Why would this be different on EKS (not working) vs AKS (working)?

I cannot find any error messages or failures anywhere!

sebastianlutter commented 1 year ago

I guess we have the similar problem, yes (https://github.com/prometheus-community/helm-charts/issues/3487)

I tested it with local kind cluster as well as with k3s on hetzner cloud. It can discover ServiceMonitor when in the same namespace as the kube-prometheus-stack, the default or the kube-system namespace. But when I use a own namespace then it is not found.

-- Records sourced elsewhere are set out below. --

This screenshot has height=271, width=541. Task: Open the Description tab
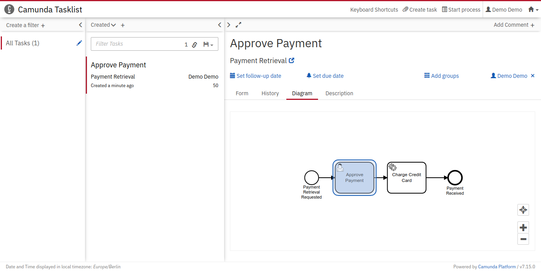pos(339,93)
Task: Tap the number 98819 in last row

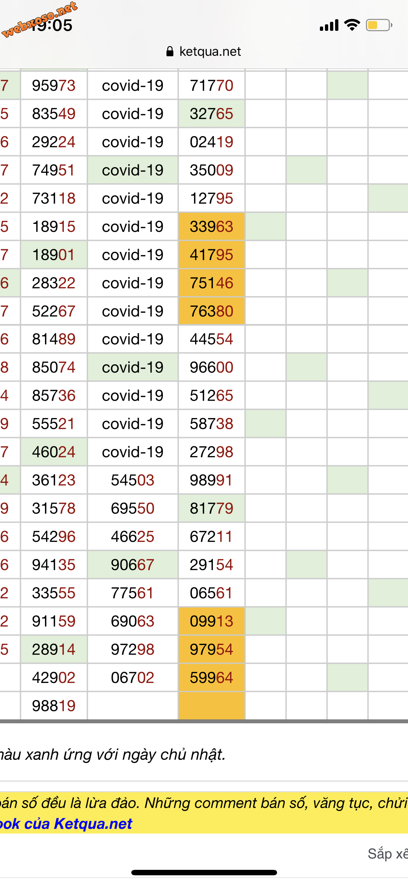Action: click(54, 705)
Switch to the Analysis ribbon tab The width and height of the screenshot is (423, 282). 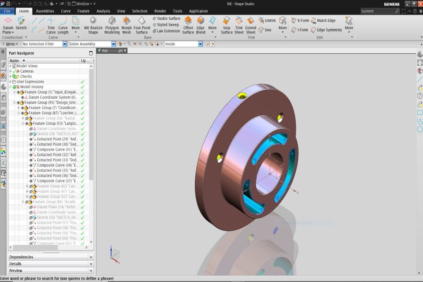[x=103, y=11]
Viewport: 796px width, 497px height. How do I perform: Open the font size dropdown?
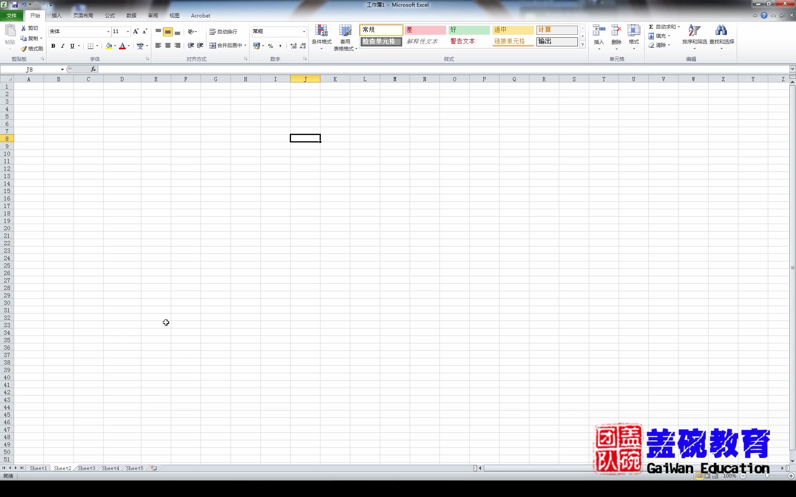(127, 31)
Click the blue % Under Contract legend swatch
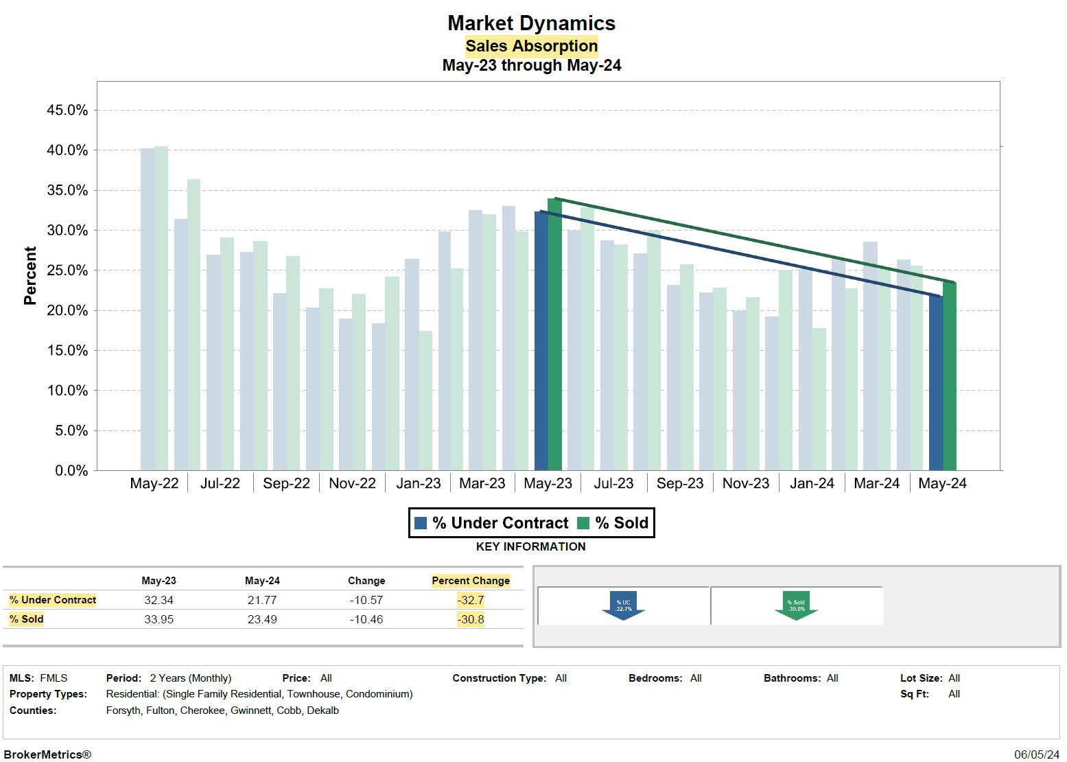This screenshot has height=762, width=1067. point(421,523)
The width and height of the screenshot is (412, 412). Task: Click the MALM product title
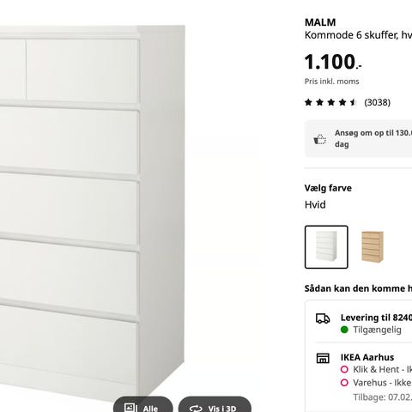coord(320,22)
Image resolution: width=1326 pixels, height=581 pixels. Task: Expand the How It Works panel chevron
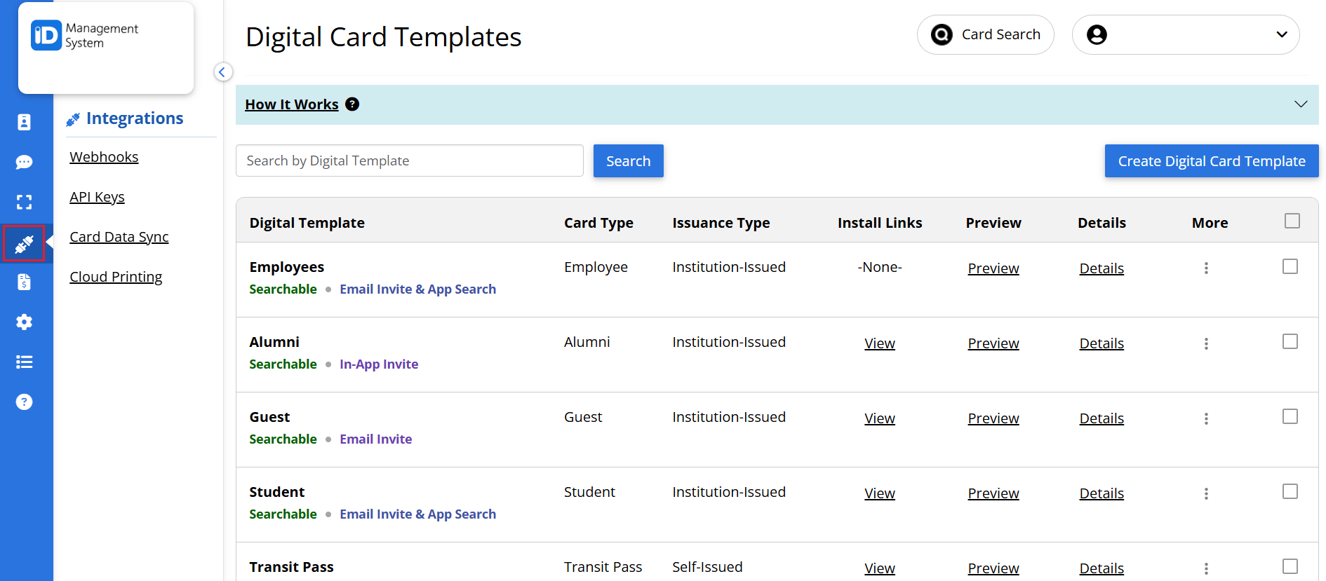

In my case my application namespace is pixolution

The relevant part in my values.yaml looks like this:

prometheus:
  enabled: true
  prometheusSpec:
    nodeSelector:
      node-type: app
    serviceMonitorSelectorNilUsesHelmValues: false
    serviceMonitorSelector:
      matchLabels:
        release: kube-prometheus-stack
    serviceMonitorNamespaceSelector:
      matchExpressions:
        - key: name
          operator: In
          values:
            - monitoring
            - pixolution
            - kube-system

My ServiceMonitor has the proper label (node-type: app) and is deployed to pixolution namespace, but it is not discovered due to permission issues. I tried to solve this by creating Role and RoleBinding in pixolution namespace for the existing ServiceAccount kube-prometheus-stack-operator, but it did not work. Then I gave up

kind: ClusterRole
apiVersion: rbac.authorization.k8s.io/v1
metadata:
  labels:
    app: kube-prometheus-stack-prometheus
    app.kubernetes.io/instance: kube-prometheus-stack
    app.kubernetes.io/managed-by: Helm
    app.kubernetes.io/part-of: kube-prometheus-stack
  name: prometheus-kafka-clusterrole
rules:
  - verbs:
      - get
      - list
      - watch
    apiGroups:
      - ''
    resources:
      - nodes
      - nodes/metrics
      - services
      - endpoints
      - pods
  - verbs:
      - get
      - list
      - watch
    apiGroups:
      - networking.k8s.io
    resources:
      - ingresses
  - verbs:
      - get
      - list
      - watch
    nonResourceURLs:
      - /metrics
      - /metrics/cadvisor

---

apiVersion: rbac.authorization.k8s.io/v1
kind: ClusterRoleBinding
metadata:
  labels:
    app: kube-prometheus-stack-prometheus
    app.kubernetes.io/instance: kube-prometheus-stack
    app.kubernetes.io/managed-by: Helm
    app.kubernetes.io/part-of: kube-prometheus-stack
  name: prometheus-kafka
subjects:
  - kind: ServiceAccount
    name: kube-prometheus-stack-operator
    namespace: monitoring
roleRef:
  apiGroup: rbac.authorization.k8s.io
  kind: ClusterRole
  name: prometheus-kafka-clusterrole

see https://github.com/pixolution/kube-prometheus-stack-plus-kafka for the full example code

stale[bot] commented 1 year ago

This issue has been automatically marked as stale because it has not had recent activity. It will be closed if no further activity occurs. Any further update will cause the issue/pull request to no longer be considered stale. Thank you for your contributions.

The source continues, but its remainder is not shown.